I made that decision a long time ago and I think two major strands deserve attention here. The first is more well-known and exactly what I mean when I say that my profile is a placeholder to prevent ID theft: social media profiles are public. This means that a countless amount of information is out there about you in the public domain – your relationships, your age, your friends, and family – which, for someone stealing your identity, makes it far easier for them to do so and learn more about you.

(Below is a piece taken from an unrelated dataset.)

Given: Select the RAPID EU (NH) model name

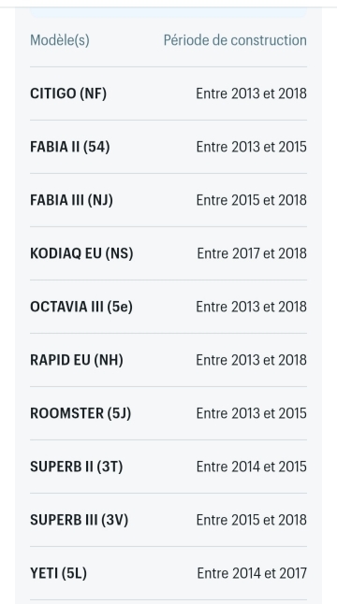Looking at the screenshot, I should [x=77, y=360].
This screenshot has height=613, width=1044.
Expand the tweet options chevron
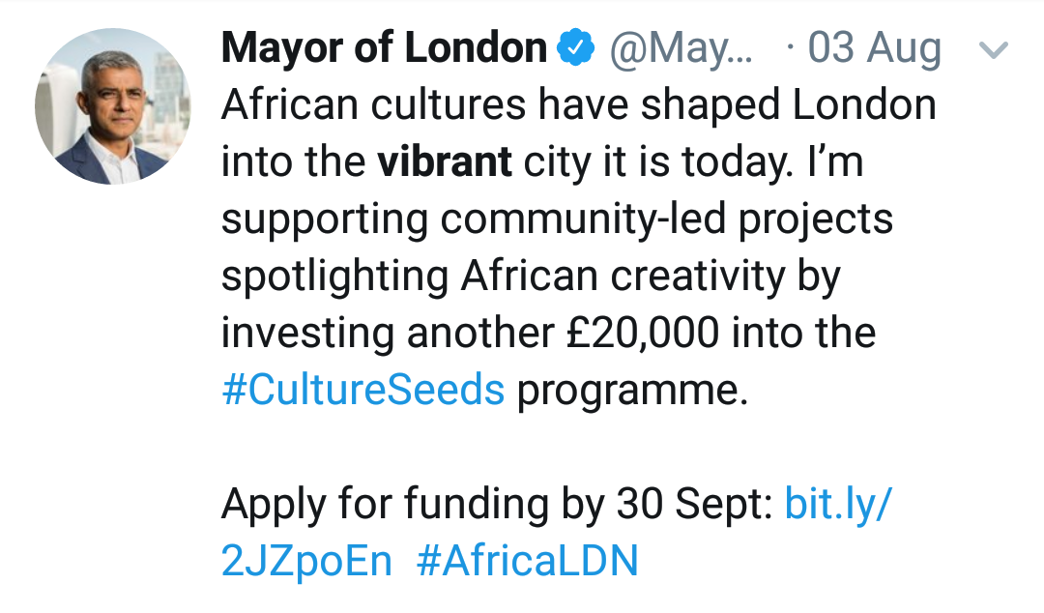994,50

The other side of the coin is a bit more complex and related to one of the most existential questions of the modern web: how online companies should generate revenue. The online ecosystem of today reflects primarily one answer to that question: a web where everything is free, but users pay for it by sacrificing privacy. Social media giants often generate the majority of their revenue through selling hyper-targeted advertising based on algorithmically mining user data – we all know this. But what I don’t think people have fully grasped or understood yet is the extent to which your data is being shared.
As a starting point, most people don’t know how much of their activities are being tracked in the first place. Most companies are collecting data these days on all the interactions, on all the places that they touch customers in the normal course of doing business. But where it goes next – that’s the part that is the cloudiest and worries me most. For example, while not all companies, some do sell their data on and work with third-party data brokers, which gather huge swathes of information about a customer’s behaviour across multiple interactions with various social media platforms. You only have to look at the Cambridge Analytica scandal as the most high-profile, malicious instance of this.

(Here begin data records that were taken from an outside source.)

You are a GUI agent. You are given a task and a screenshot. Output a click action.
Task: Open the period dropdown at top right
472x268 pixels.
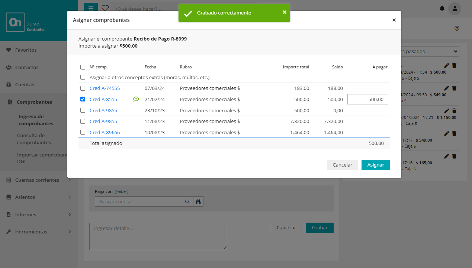(x=430, y=51)

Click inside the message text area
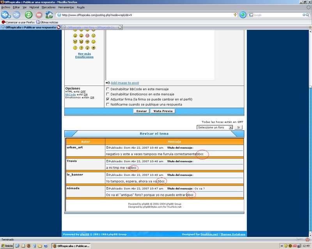160,54
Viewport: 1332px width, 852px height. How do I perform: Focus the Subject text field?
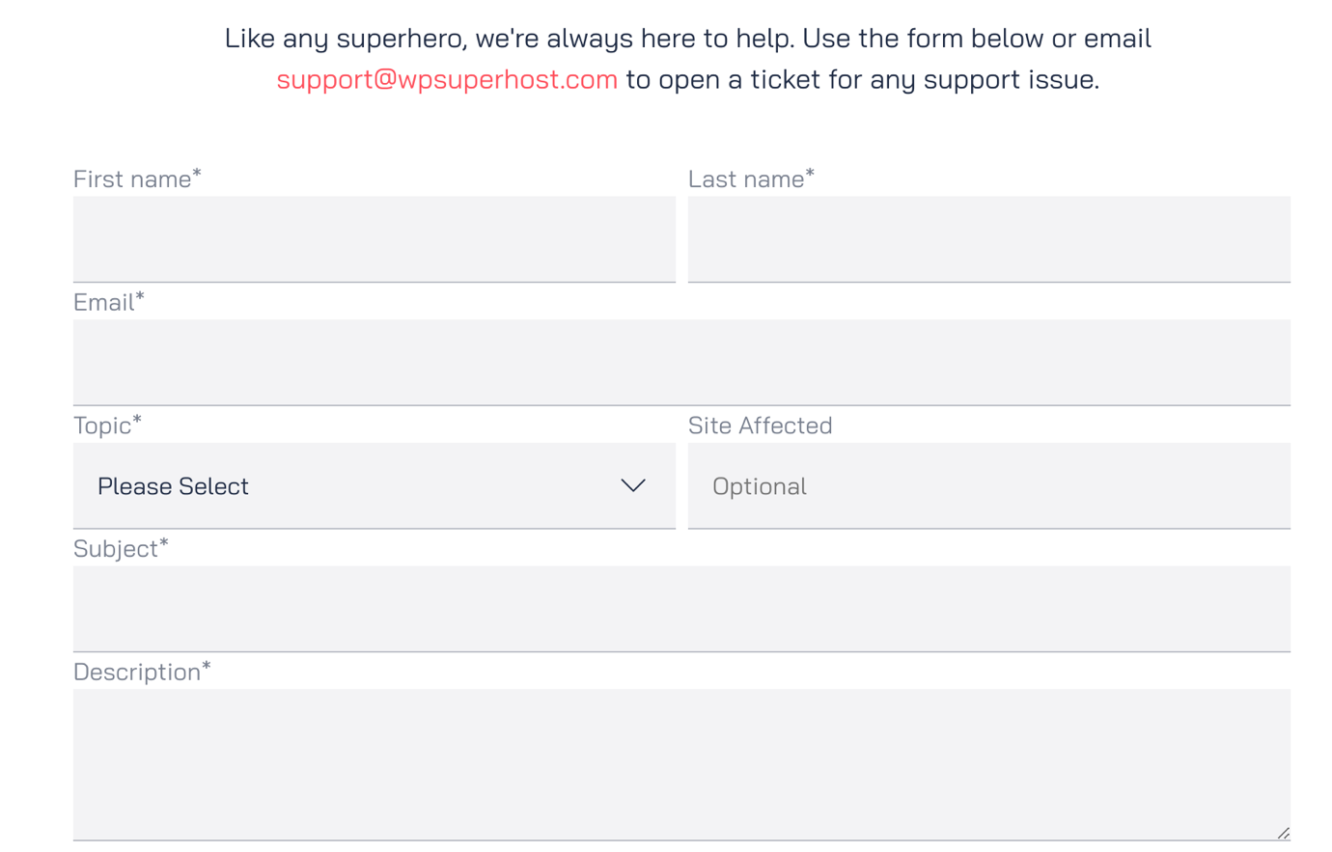coord(681,608)
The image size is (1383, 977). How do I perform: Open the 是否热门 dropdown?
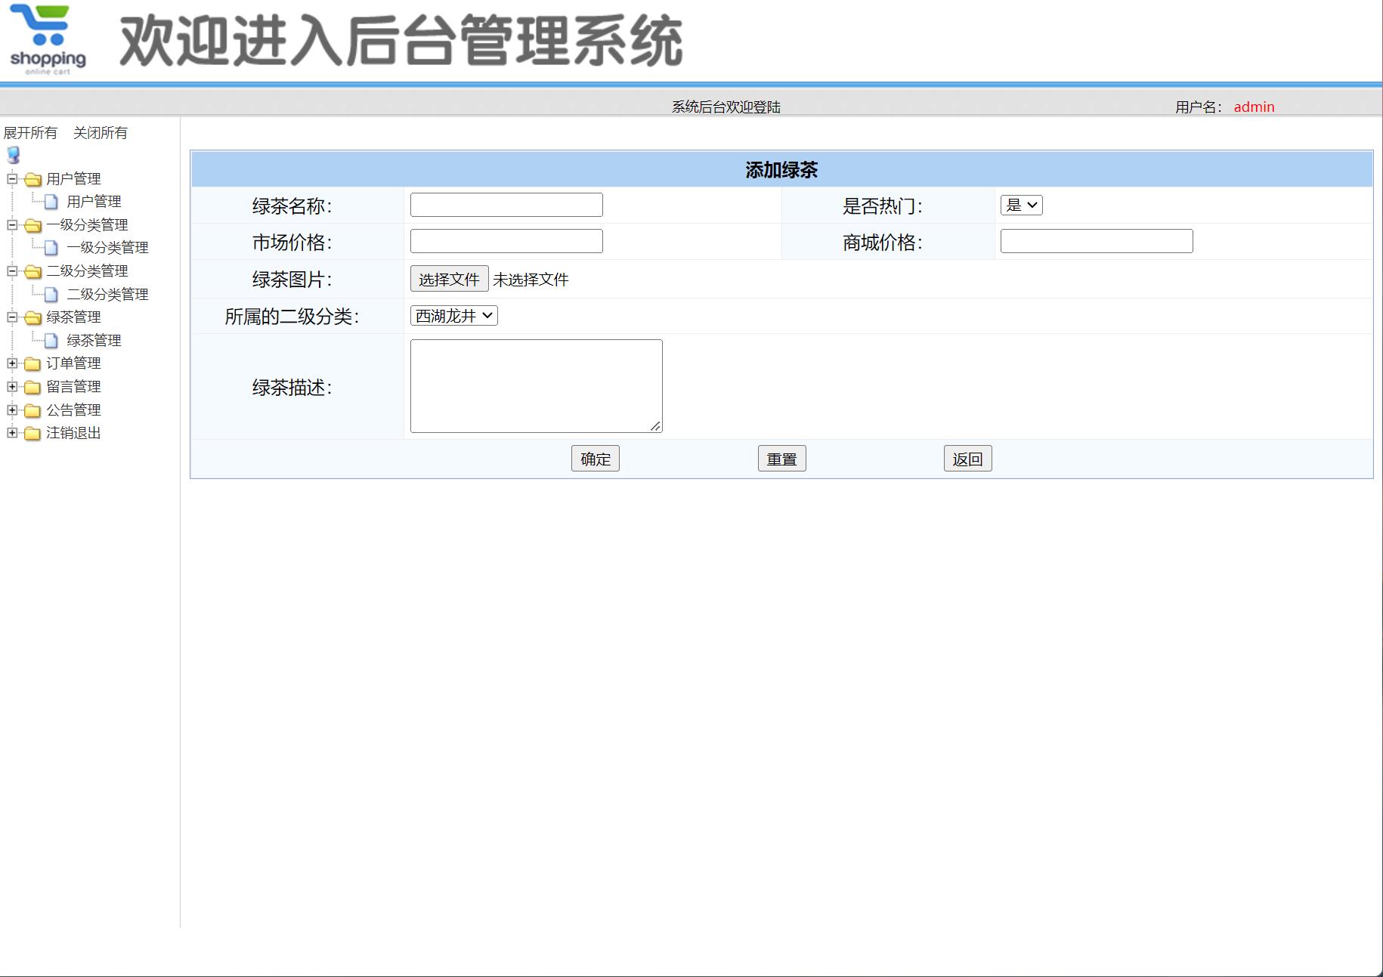[x=1022, y=204]
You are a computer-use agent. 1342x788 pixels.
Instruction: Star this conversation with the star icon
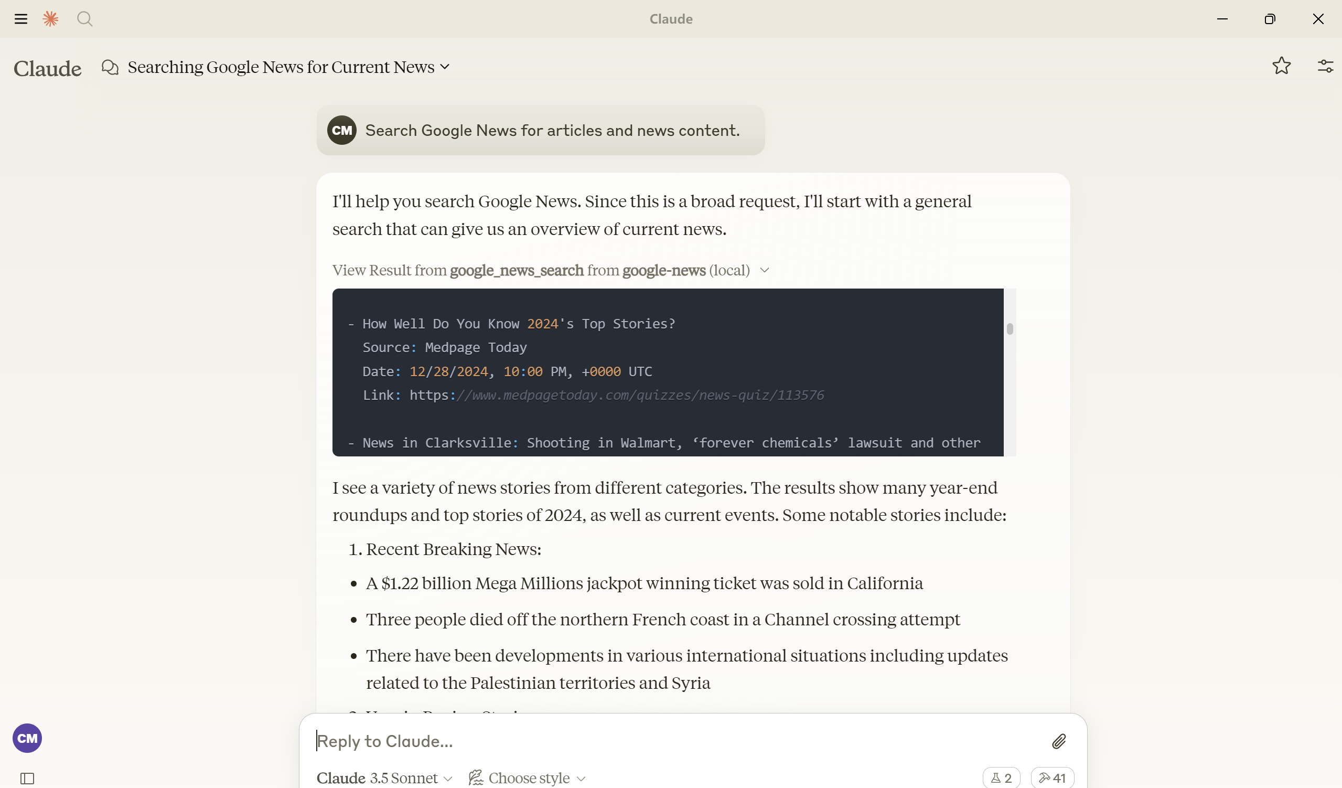(x=1281, y=66)
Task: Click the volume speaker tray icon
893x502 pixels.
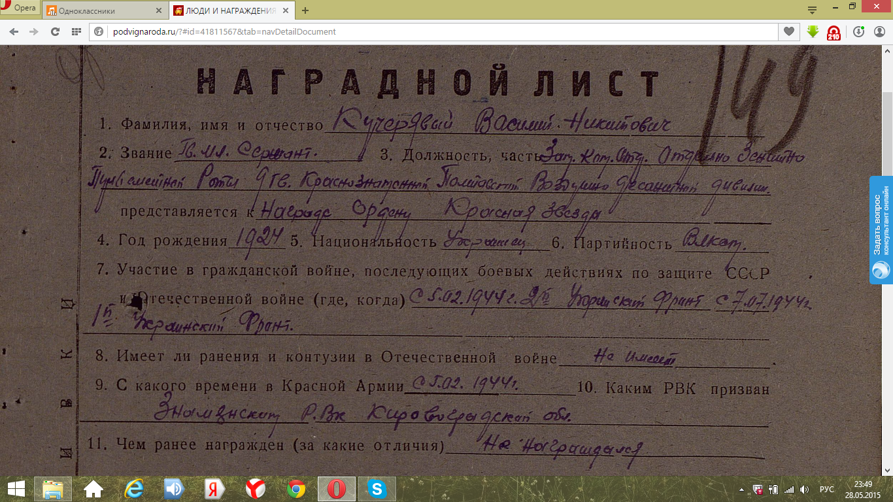Action: coord(804,489)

While many don’t sell their data, some do simply share access to it. For example, PayPal disclosed that it shares consumer data (such as name, address, phone number, date of birth, bank account information, and recent purchases) with hundreds of entities around the world. While GDPR and the California Consumer Privacy Act (CCPA) have offered a counternarrative, there’s still a long way to go before we truly bring privacy and the control of data back into the hands of users themselves.
A few years ago, I went as far as coining the phrase “Infection Circles” to indicate how a bad actor can propagate from your address book to attack most people in it through some relatively simple combination and manipulation of social media data.
Finally, have you got any advice for businesses who wish to protect their information from current and future threats but don’t know where to start?
It’s important to think end-to-end and not simply about encryption. In the midterm, organisations will have to work towards creating a quantum-safe ecosystem, ensuring that everything from identity encryption to communication systems and the databases we use to store data are all quantum-safe. Irrespective of the standards that NIST eventually settles on, our ultimate goal at Post-Quantum is to build quantum-ready solutions that can form this ecosystem.
However, if a CISO is unsure of where to start, I’d suggest focusing on securing their identity and access management (IAM) – it’s the reason we created Nomidio as a quantum-ready identity service. A lot of people ask me: “Why are you focused on identity-as-a-service when entire communication networks could be at risk.” The simple answer is that we are creating a quantum-safe ecosystem, but identity is the key to the castle. You could secure all of your other pipes and joints, but if someone can obtain your user name and password, then it doesn't matter what else you do – because they can gain ‘legitimate’ access.
Just think about it from a cybercriminal’s perspective: they will attack your pipes to start with; if you secure your pipes, they’ll attack your joints; if you secure your joints, they’ll poison the water. That’s why identity is your gatekeeper to control what flows through the pipes.